Chapter 15
SYVANNAH
The compound is loud during the day, but when the Royal Bastards ride out to protect all they’ve worked for, it’s too damn quiet.
Not the peaceful quiet, but the quiet that settles after a scream.
Like something is waiting, ready to strike.
I went into the garage again, sketching ideas of how the Club can rebuild, trying to settle my mind.
I give up after an hour, and the nip in the air causes my fingers to tremble.
I try to shake the forbidding feeling as I cross the lot. My arms are wrapped around myself, my jacket pulled tight against the night chill, telling my heartbeat to calm the hell down, but it doesn’t listen.
I make it halfway to the Clubhouse and safety when boots crunch behind me.
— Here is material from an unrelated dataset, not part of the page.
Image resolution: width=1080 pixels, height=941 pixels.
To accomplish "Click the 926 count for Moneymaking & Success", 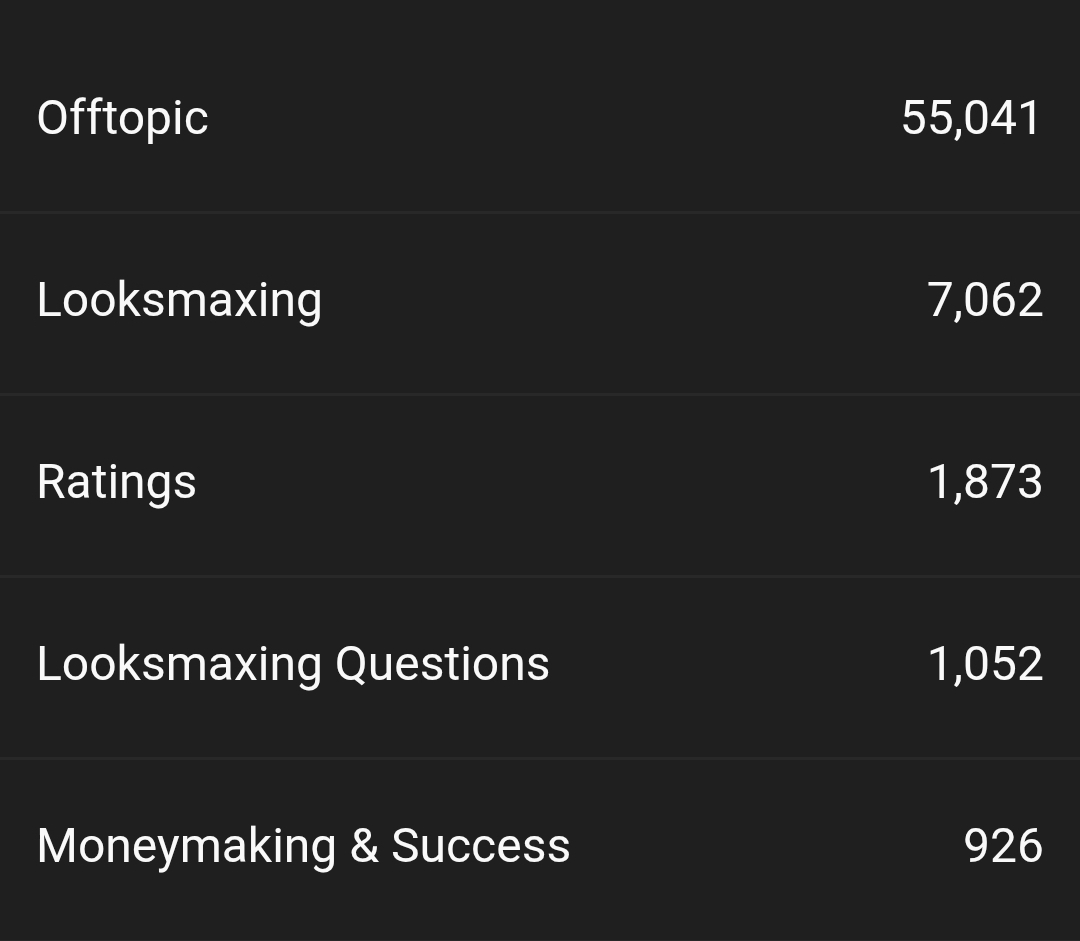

A voice slices through the dark.
“Syvannah.” Pearl steps out from behind one of the trucks, and her normal put-together facade is cracked wide open for me to see who she really is underneath all the glitz and glamour.
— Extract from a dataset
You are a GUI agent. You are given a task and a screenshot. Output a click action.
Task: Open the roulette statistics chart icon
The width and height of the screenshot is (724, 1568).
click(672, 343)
Pearl’s mascara is smudged under her eyes, and her carefully styled blonde hair is wild like she’s run her hands through it too many times.
She looks jittery, desperate, and dangerous.
“Jesus, Pearl. What do you want?” Exhaustion claws at every word.
Pearl bites her lip hard enough to draw blood. “I… I need to talk to you. It’s important.”
I laugh under my breath. “You don’t talk to me. You talk at me or about me. You talk to Tiny.”
“This isn’t about Tiny,” Pearl snaps, then looks around, paranoid. “It’s about you.”
“What about me?” I ask. My stomach twists low.
Pearl steps closer, eyes shining with something sharp and frantic. “It’s about what happened. With the drugs,” she whispers. “The ones you used. The ones that nearly killed you.”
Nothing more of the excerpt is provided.